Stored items
[Start of section]
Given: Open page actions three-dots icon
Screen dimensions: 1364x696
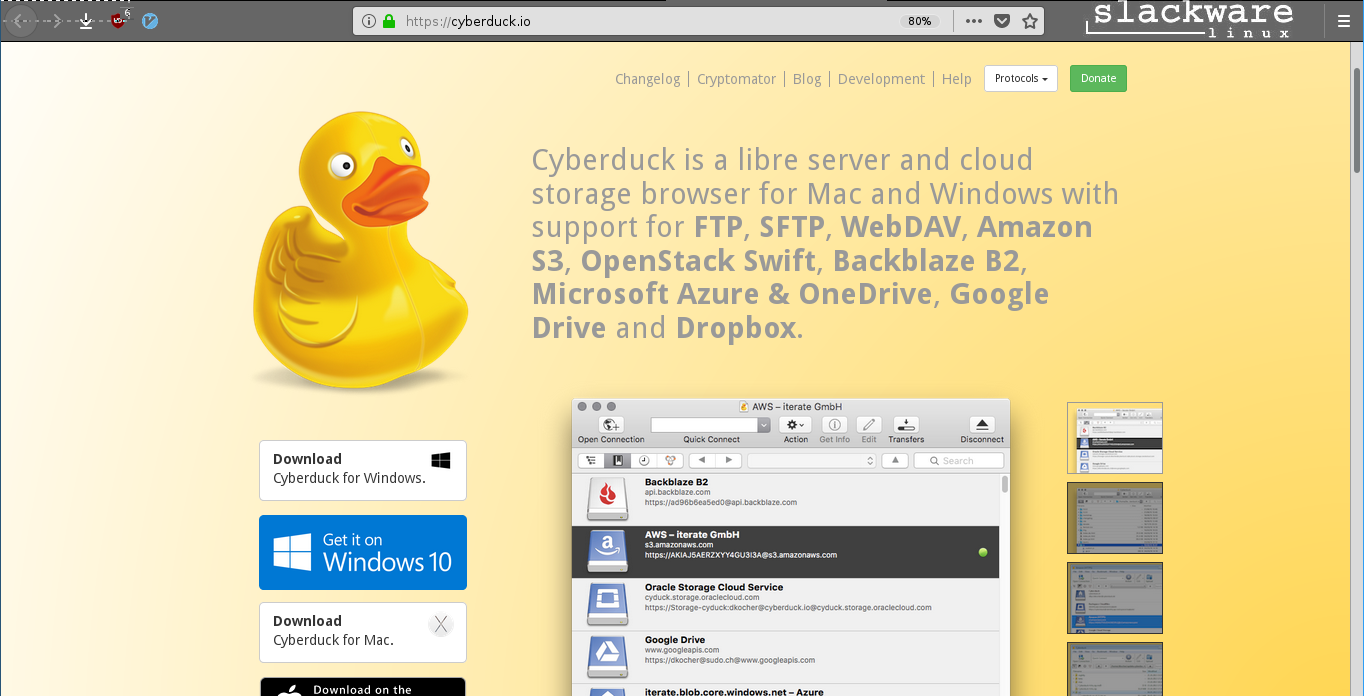Looking at the screenshot, I should point(974,21).
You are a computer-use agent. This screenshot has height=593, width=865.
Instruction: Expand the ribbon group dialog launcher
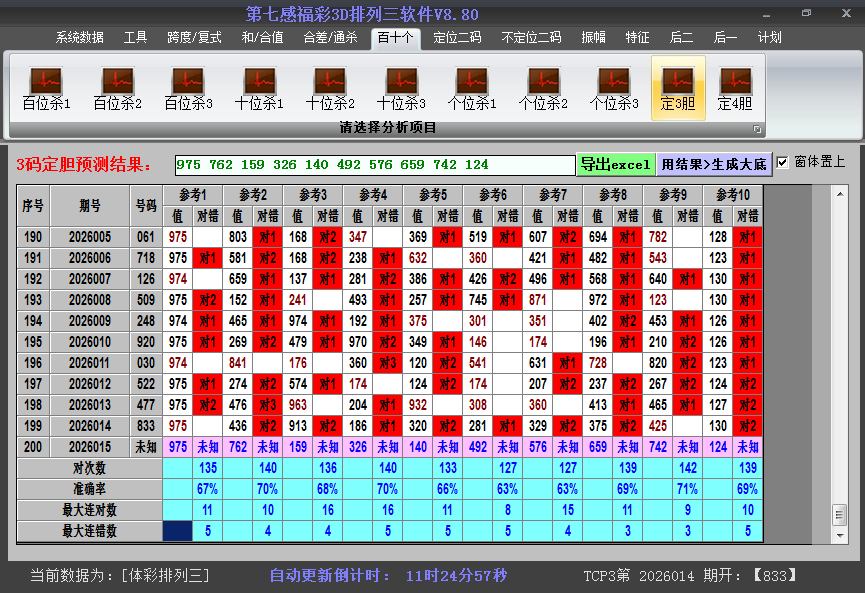757,129
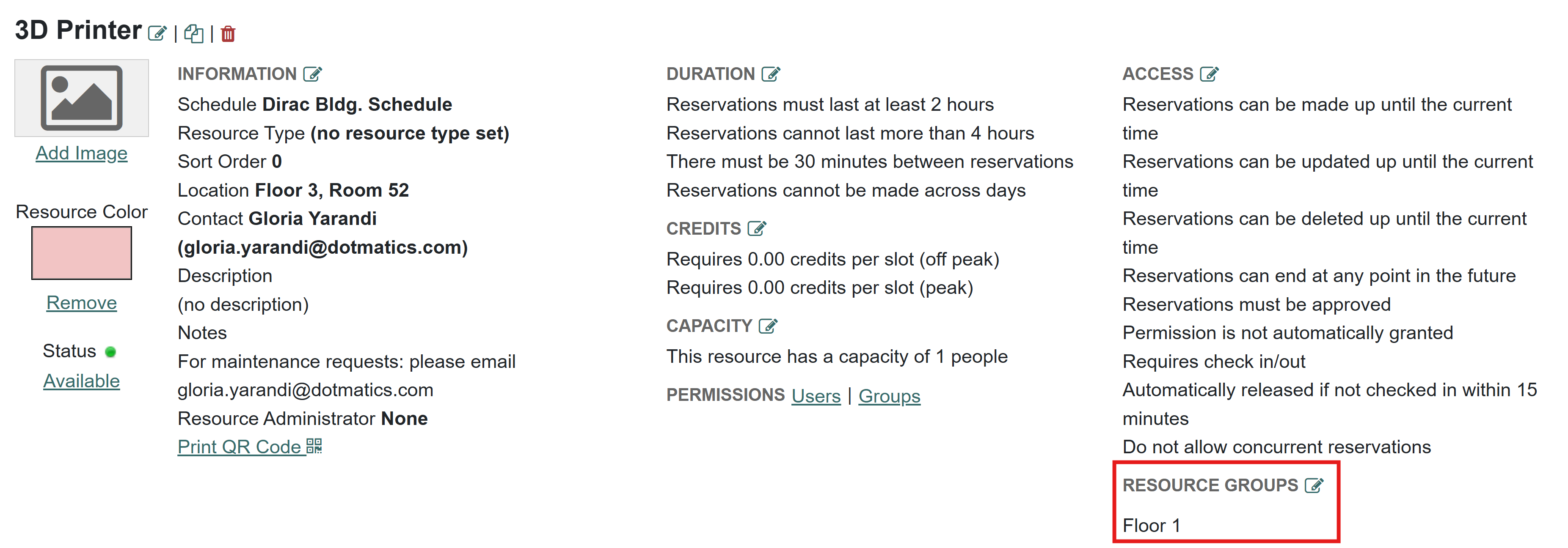The image size is (1568, 548).
Task: Open the Groups permissions link
Action: pyautogui.click(x=889, y=396)
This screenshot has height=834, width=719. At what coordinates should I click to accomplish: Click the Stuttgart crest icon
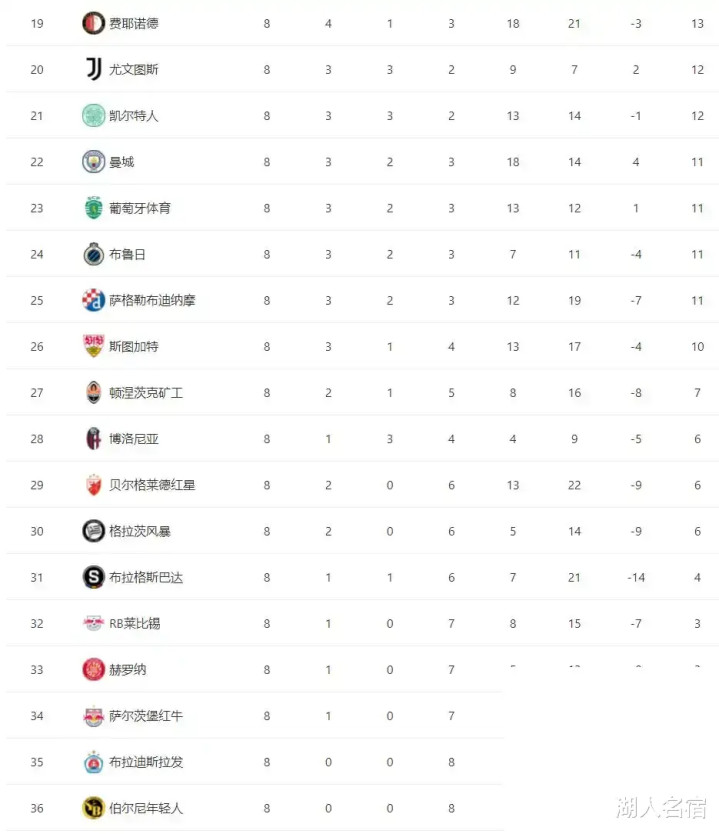tap(93, 346)
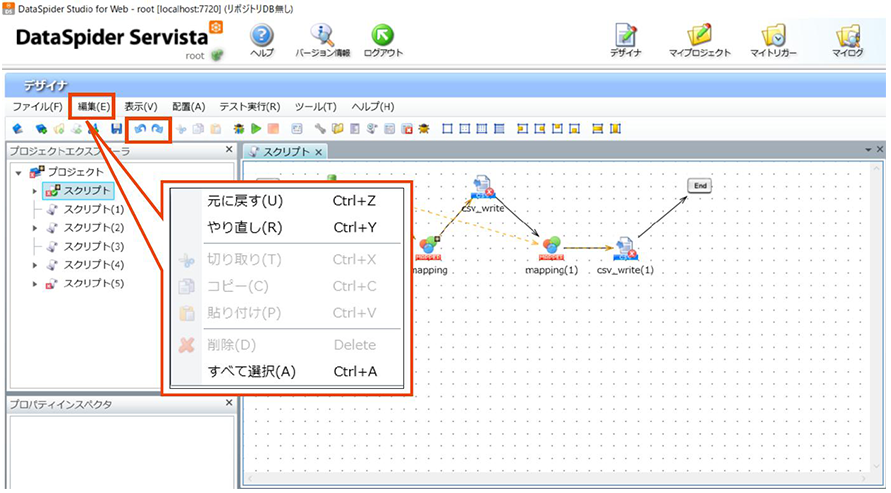Image resolution: width=891 pixels, height=493 pixels.
Task: Close the プロジェクトエクスプローラ panel
Action: pos(229,151)
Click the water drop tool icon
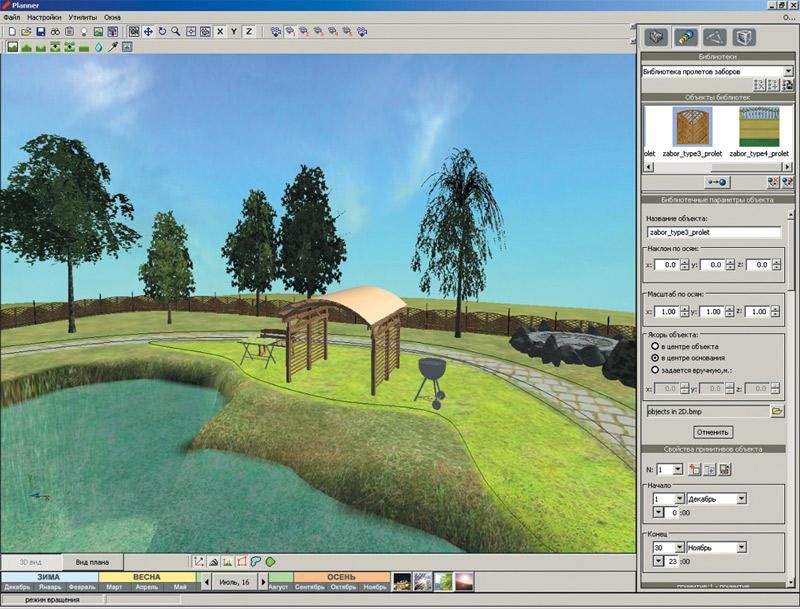This screenshot has width=800, height=609. pyautogui.click(x=99, y=47)
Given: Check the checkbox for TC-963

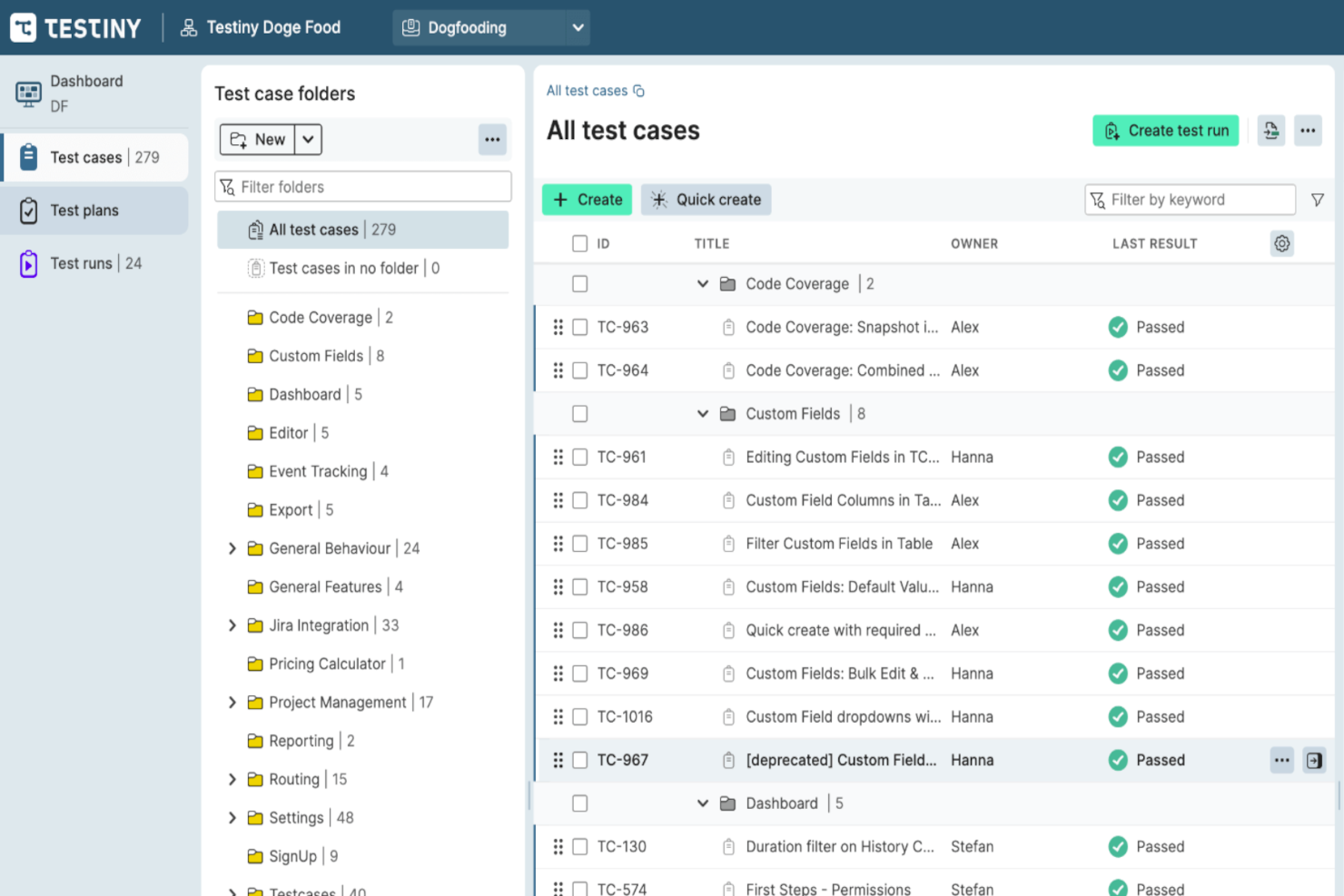Looking at the screenshot, I should 579,327.
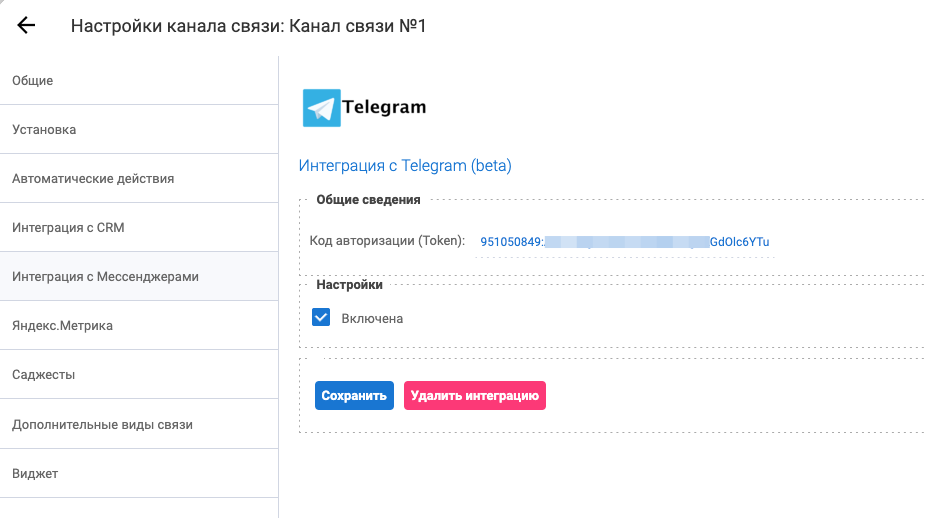Click the Telegram brand name text
Screen dimensions: 926x518
click(x=384, y=107)

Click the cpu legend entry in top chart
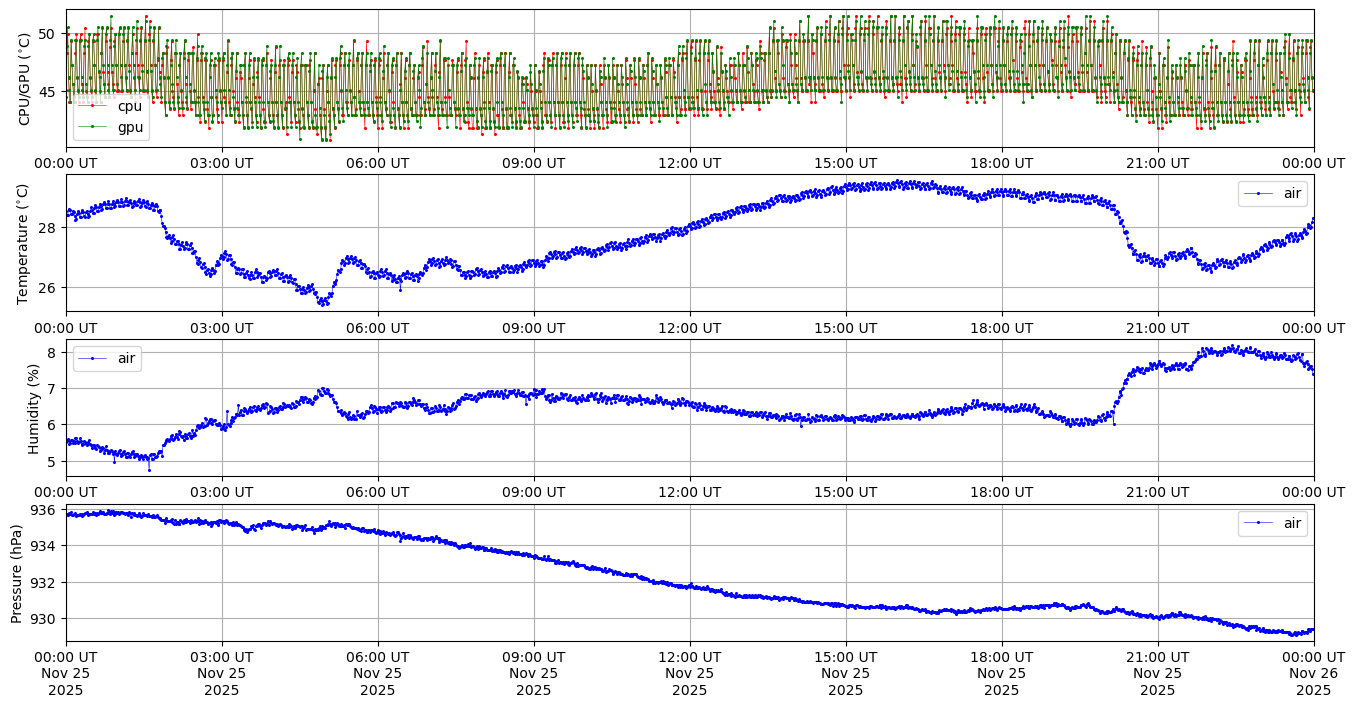pyautogui.click(x=130, y=106)
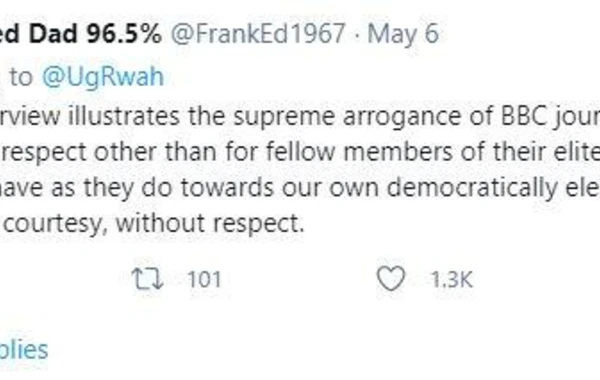The image size is (600, 380).
Task: Select the display name ending Dad 96.5%
Action: coord(81,33)
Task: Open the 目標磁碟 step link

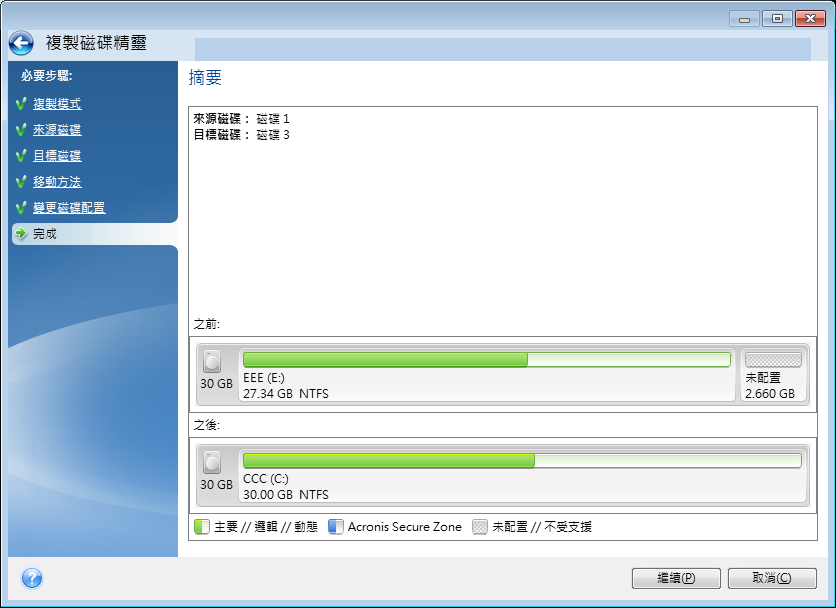Action: 57,156
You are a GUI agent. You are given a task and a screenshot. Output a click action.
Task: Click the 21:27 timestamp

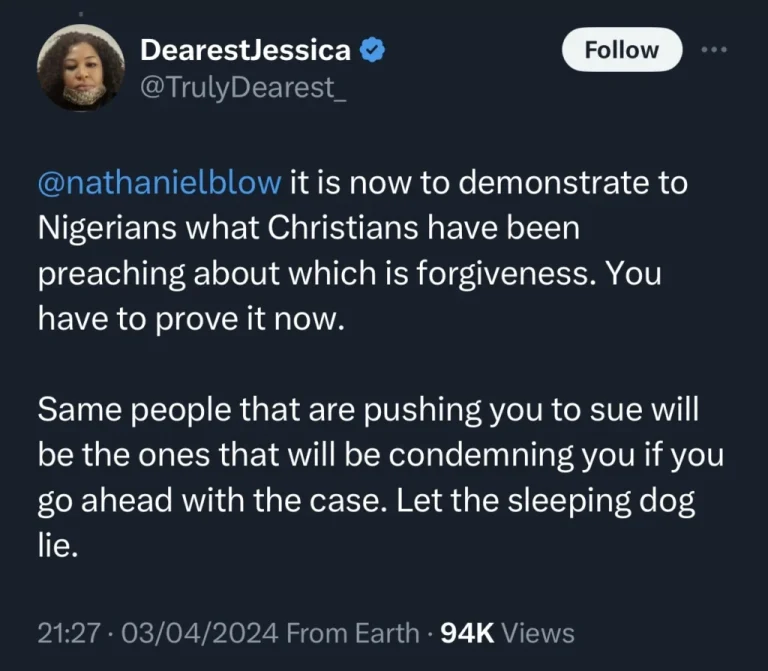point(63,633)
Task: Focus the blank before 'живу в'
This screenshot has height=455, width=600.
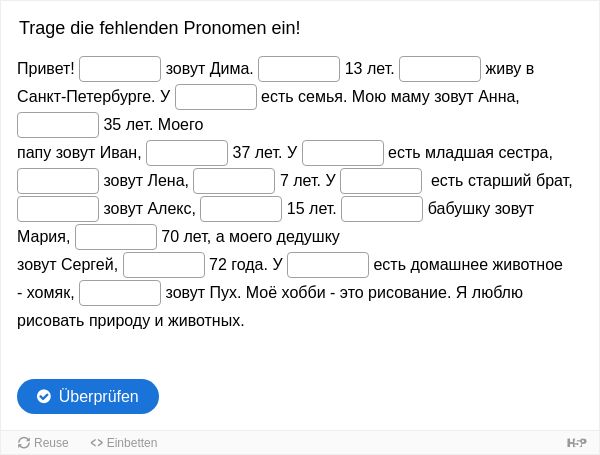Action: [440, 69]
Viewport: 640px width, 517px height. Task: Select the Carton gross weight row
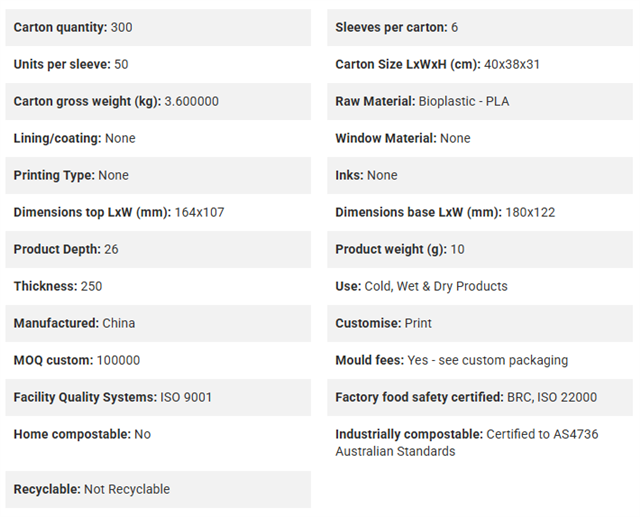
[End of section]
**DESCRIPTION OF THE TASK**
Only the text of the records above is to be reproduced, exactly as given; the pictures are dropped.

**WRITTEN RESPONSE**
Given: Open page actions three-dots icon
Screen dimensions: 1364x696
Looking at the screenshot, I should point(974,21).
You are a computer-use agent. This screenshot has height=593, width=865.
Instruction: Expand the ribbon group dialog launcher
757,129
The image size is (1568, 548).
Task: Open the Groups permissions link
Action: pyautogui.click(x=889, y=396)
This screenshot has height=834, width=719. At what coordinates should I click to accomplish: Click the Stuttgart crest icon
tap(93, 346)
Image resolution: width=891 pixels, height=493 pixels.
Task: Close the プロジェクトエクスプローラ panel
Action: pos(229,151)
Click the water drop tool icon
This screenshot has width=800, height=609. pyautogui.click(x=99, y=47)
Given: Check the checkbox for TC-963

Looking at the screenshot, I should 579,327.
Click the Telegram brand name text
Screen dimensions: 926x518
click(x=384, y=107)

Click the cpu legend entry in top chart
pyautogui.click(x=130, y=106)
The image size is (600, 380).
Task: Select the display name ending Dad 96.5%
Action: coord(81,33)
Task: Open the 目標磁碟 step link

Action: 57,156
You are a GUI agent. You are given a task and a screenshot. Output a click action.
Task: Click the 21:27 timestamp

point(63,633)
Task: Focus the blank before 'живу в'
This screenshot has height=455, width=600.
Action: [440, 69]
Viewport: 640px width, 517px height. Task: Select the Carton gross weight row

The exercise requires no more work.